# Oblivion (Mister Squishy) (1 Viewer)



## Chris Miller (Feb 3, 2006)

http://www.fairwriting.com/blog.php#20060131


----------



## strangedaze (Feb 3, 2006)

chris, nothing to do with your squishy review, but those asimov quotes you had linked to your blog almost made me piss myself. favorite:

"Weston was known for the firm but genital hold he had on his men. It was one of the reasons he was chosen for this mission over six other equally qualified men."


----------



## Chris Miller (Feb 4, 2006)

Yeah, I gutted myself when I saw them.  And that was my favorite one too.  Thank god for automatic spell checking and fixing.


----------



## gohn67 (Feb 10, 2006)

Interesting that you mention that DFW maybe is becoming more of a fictional essayist.  I love his non-fiction essays.  They're a lot easier to understand than the fiction that I've read from him (Infinite Jest and 3/4 of Girl with Curious Curls[have to find time to finish it at B&N one of these days] and I think two stories from Interviews with Hideous Men [which I didn't like much])

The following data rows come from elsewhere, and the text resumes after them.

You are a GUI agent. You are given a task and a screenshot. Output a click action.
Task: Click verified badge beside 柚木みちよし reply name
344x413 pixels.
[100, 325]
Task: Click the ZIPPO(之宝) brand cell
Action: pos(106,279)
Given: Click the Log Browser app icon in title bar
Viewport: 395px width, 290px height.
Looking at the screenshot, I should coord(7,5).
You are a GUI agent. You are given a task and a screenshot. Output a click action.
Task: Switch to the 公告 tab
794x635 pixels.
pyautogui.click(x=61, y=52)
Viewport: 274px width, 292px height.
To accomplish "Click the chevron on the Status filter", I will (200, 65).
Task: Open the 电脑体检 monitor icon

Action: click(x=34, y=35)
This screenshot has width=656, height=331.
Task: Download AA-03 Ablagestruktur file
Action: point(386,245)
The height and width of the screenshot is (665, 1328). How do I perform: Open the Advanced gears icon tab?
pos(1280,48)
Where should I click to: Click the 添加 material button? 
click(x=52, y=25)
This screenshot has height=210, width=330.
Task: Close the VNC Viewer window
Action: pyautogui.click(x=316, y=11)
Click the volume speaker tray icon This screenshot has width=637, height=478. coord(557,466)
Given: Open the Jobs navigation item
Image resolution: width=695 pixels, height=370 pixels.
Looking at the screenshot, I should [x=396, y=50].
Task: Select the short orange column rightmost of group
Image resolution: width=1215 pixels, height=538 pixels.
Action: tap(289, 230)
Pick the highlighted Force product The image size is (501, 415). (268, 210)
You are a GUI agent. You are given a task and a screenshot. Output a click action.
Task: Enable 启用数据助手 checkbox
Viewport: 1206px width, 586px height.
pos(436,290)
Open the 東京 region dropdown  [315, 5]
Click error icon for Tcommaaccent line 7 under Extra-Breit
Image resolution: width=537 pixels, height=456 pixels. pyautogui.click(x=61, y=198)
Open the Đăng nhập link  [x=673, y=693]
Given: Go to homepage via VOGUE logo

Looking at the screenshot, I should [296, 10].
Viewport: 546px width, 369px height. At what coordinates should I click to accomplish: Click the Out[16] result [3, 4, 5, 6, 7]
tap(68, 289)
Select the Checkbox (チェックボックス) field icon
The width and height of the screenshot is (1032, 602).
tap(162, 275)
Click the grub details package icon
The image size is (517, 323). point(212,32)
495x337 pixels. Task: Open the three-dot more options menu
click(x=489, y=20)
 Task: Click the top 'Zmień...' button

His non-fiction essays are more accessible, plus they are hilarious.  Laughed out loud so many times.  Been reading his new collection of Essays - Consider the Lobster - as a supplement for my non-fiction class, since I'm not enjoying the reading I have to do for that class.  The first story is about the AVN (Adult Video News) awards and the Adult CES (consumer electronics) expo in Las Vegas.  

I definitely want to read his other collection of essays, 10 things I will never do again, or something like that.  

The language is toned down a bit, but there a lot of things that remind me of his stories, like the constant footnotes, probably even more in his non-fiction.  And his very specific detailed descriptions of people.  I think that's especially evident in the essay, "Up, Simba", where he is on compaign trail with John McCain in his tour bus.


----
How do you like Oblivion overall?


----------